Date of Award
Doctor of Philosophy (PhD)
The traditional theoretical frameworks and assumptions about intercultural technical communication are no longer adequate to describe and teach intercultural communication now frequently happening through digital networks. My dissertation proposes to use the theory of cosmopolitanism as it has been recently applied in several social science fields as a framework for pedagogical project design in order to teach intercultural communication skills applicable in the global age.
The dissertation describes a transcultural online pedagogical project between Hungarian and U.S. students that I designed according to the principles of cosmopolitan theory. In this project, students were introduced to the basic tenets of cosmopolitanism and were asked to create blogs about themselves and their varied identities and languages. Students were also asked to comment on the blogs written by students in the other country.

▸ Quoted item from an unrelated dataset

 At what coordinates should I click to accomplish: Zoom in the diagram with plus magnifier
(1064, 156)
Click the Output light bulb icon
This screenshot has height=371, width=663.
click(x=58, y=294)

For this dissertation, I analyzed the blogs and comments created during the project to find out how students represented their identities and interacted with each other in this online learning environment. Students’ identity representations are discussed within the framework of Burke and Stets’ identity theory. The categories of student identity, sports identity, and national identity are examined in detail by applying discourse analysis with the purpose of identifying structures of expectations as delineated by Tannen. In addition, students’ rhetorical strategies in the comment section that follow the principles of cosmopolitan communication are also described. Based on the findings of this research, I conclude the dissertation by proposing a model for the cosmopolitan communication process in this globally networked learning space that is not only applicable to similar projects but can also inform the process of transforming the teaching of transcultural technical communication making it more applicable to the increasingly global and digital workplace.
Palmer, Zsuzsanna B..
"Identities and Interactions in a Transcultural Online Collaboration Project"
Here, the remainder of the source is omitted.